One would think that the confidence interval would depend on the sample or population size, not margin of error on any given sample. Without a sufficient population to begin with, margin of error is impossible to compute.
hI! i just want to ask that how could we calculate the sample size?
i think in the exercise the first question should read that the population size is 200 not the sample size…otherwise how can you calculate the sample size when it’s already given to you?
A population size is the whole shebang, whereas a sample size is a subset of the population sufficient in number to arrive at a near estimate, all other factors remaining the same.
I think the question is well posed, they actually want you to increase the population size until you find the number that gives you a sample size of 200, which is 416 (I wrote an entire explanation on how to obtain this value from the sample size formula, but appareantly these comment fields don’t support latex format, sorry).
is there anyway you could break down the process of how you achieved the value of 416? I understand the main idea but still confused of how you came up with 416 value. Thanks
the whole formula of the calculator would be nice to see. 416 u can get just matching sample size to 200. but second part 5000 isnt possible 384 is top number u can get by increasing population.
I found a way, here goes the link:
Sample size equation clearing N
And the image, in case you don’t trust the link:
As core6620398233 pointed out, after a sample size of 384 the formula stops working, it starts to give you negative values for N, given that a sample size of 384 is the biggest you can get.
Sorry for so much editing, just in case you don’t know:
With the values given in the excercise, you actually reach a sample size of 384 with a population size of 222,640, any population size smaller than that gives you a smaller sample size. with a population of 5,000 the sample size is 357.
Awesome, this definitely helped me. Thank you for taking the time to respond.
thanks Dave.huge help as well
I remember most of these terms and actions from high school AP statistics.This breakdown of margin of error and confidence level is true. I think one thing I can gather from all of this is it all depends on how confident your hypothesis. If the margin of error is increased then your confidence level surely decreases along with sample size. My only question is during the research can you change the confidence level?
Well according to question, the not accurate answer should be from 414-418 of population size consider using the provided calculator. I think for most optimistic number should be around 416 -417 consider not using the actual calculation method.
but 414, gives the same 200 value, right?
It does if you round it up, the real value is 199.511… All the population values from 414 to 418 round (up or down) to a sample size of 200.
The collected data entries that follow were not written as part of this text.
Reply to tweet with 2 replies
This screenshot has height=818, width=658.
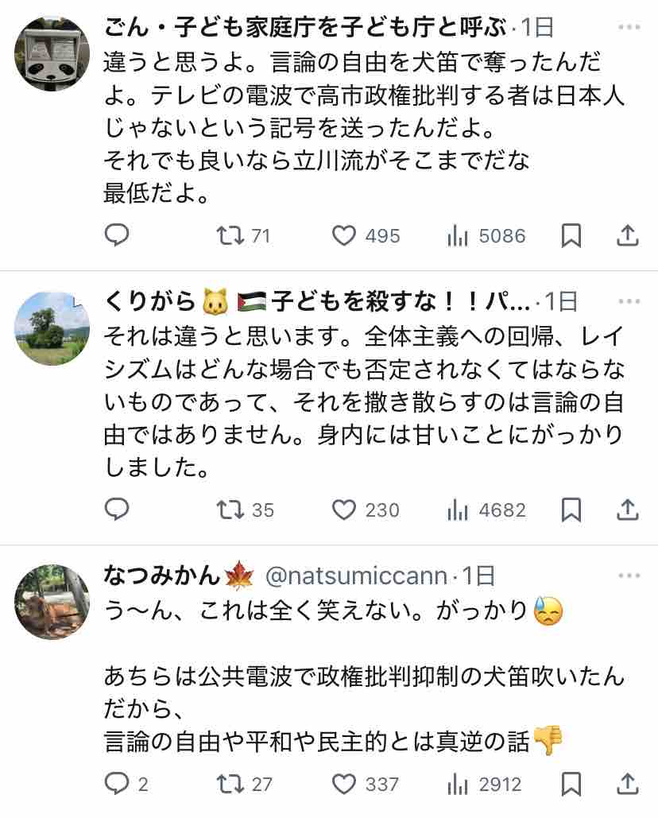(x=126, y=784)
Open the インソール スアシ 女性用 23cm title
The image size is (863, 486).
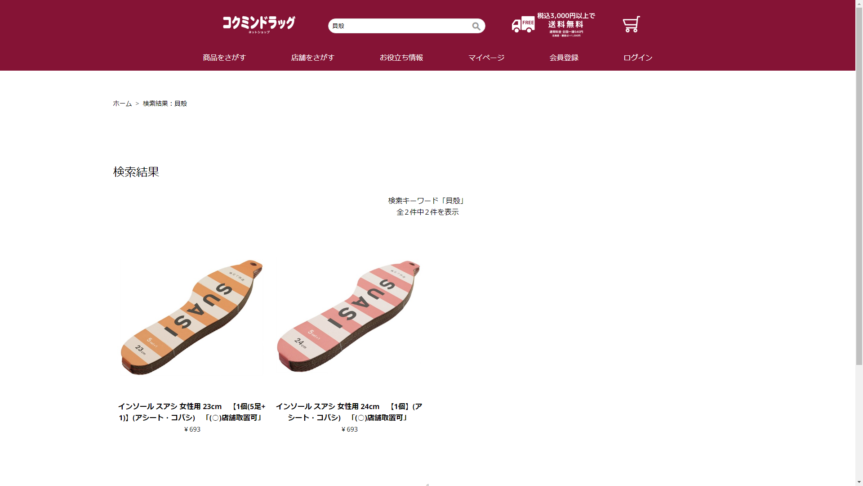(x=192, y=412)
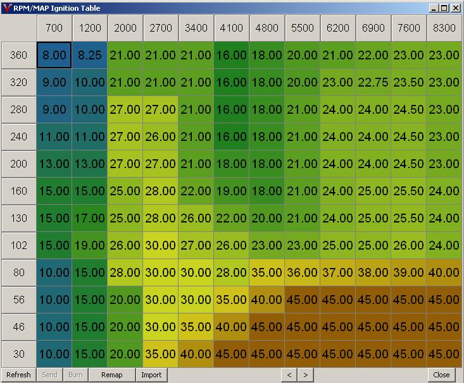The height and width of the screenshot is (383, 464).
Task: Select the 17.00 cell at 1200 RPM, 130 MAP
Action: (90, 218)
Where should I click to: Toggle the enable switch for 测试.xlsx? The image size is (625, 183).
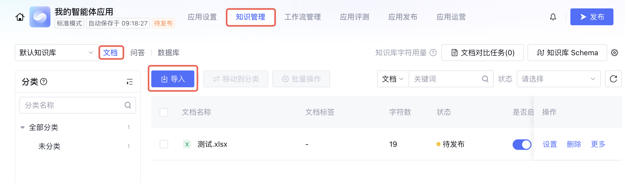click(x=522, y=144)
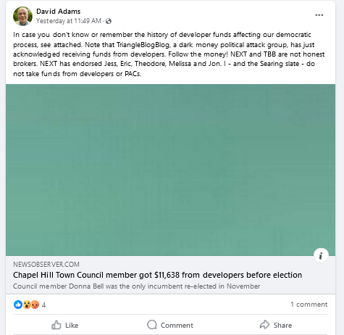
Task: Click the speech bubble Comment icon
Action: (x=152, y=325)
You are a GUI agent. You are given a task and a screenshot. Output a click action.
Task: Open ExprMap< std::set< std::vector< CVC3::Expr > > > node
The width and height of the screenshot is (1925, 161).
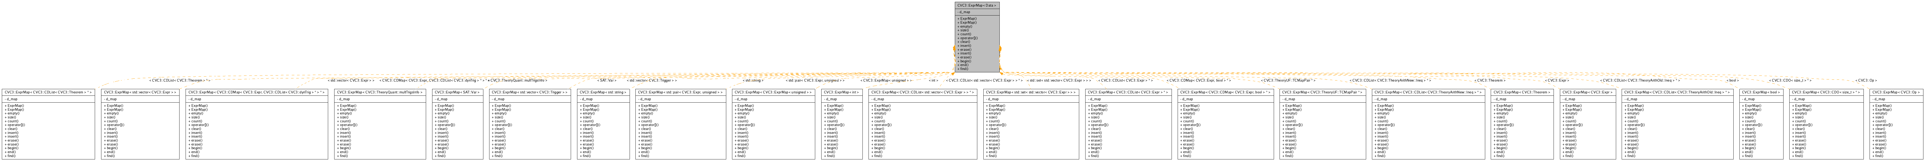click(x=1031, y=124)
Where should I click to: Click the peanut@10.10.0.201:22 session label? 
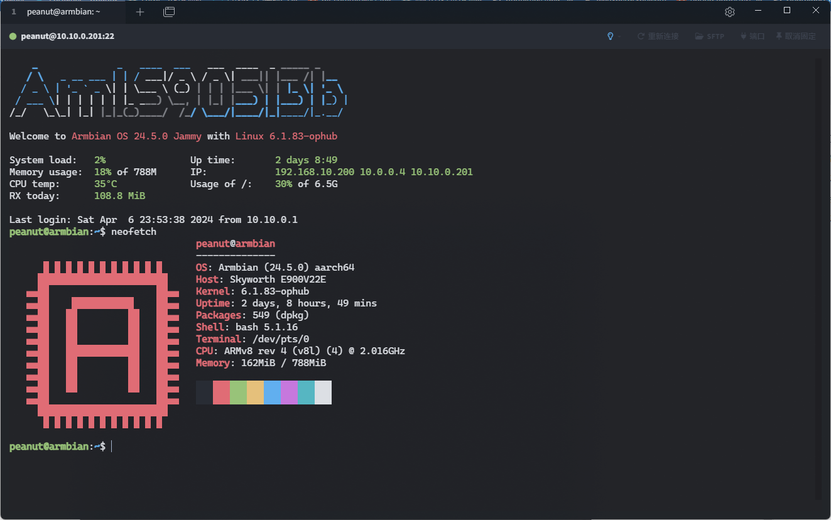(67, 36)
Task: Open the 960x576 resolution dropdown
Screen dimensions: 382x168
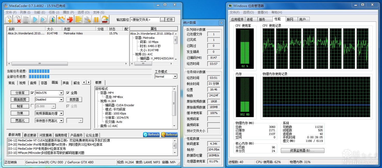Action: tap(61, 93)
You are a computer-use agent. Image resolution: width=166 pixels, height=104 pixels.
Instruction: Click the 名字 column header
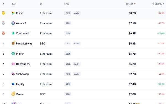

I’m also curious about the relationship between margin fo error and confidence level. Are they correlated to each other or they’re independent?
@jephos249, you are using the terms ‘accurate’ and ‘confidence’ interchangeably. Could you please explain or justify this? As a layperson, I understood these two terms to have very different meanings? In the context of your post would the term ‘precision’ be a better fit than the term ‘accuracy’? Thanks.
Never. Neither are a good fit for presenting reality. Best we can do is couch it as fit for our purposes.
Accuracy is a term than relies upon precision, and precision relies upon a degree which no matter what is going to involve rounding. Where do we best round? That’s a rhetorical question.
Precision in our speak might refer simply to the number of digits, or decimal places, as apply. Significant Figures, or SigDigs would follow this convention. Our precision is limited by the inputs. 3.14 cannot be given more digits, even while PI may be represented with an infinite number of decimal places.
How useful is, ‘accurate to within a tenth of a degree’ when we’re speaking of objects 10 billion light years away? Or ever 100 million light years? Or 2.5 million light years (Andromeda) away? A tenth of a degree is larger than the size of a galaxy at even a short distance on that scale. Accuracy is wasted as a goal. SigDigs are the key to this discussion. Focus on them.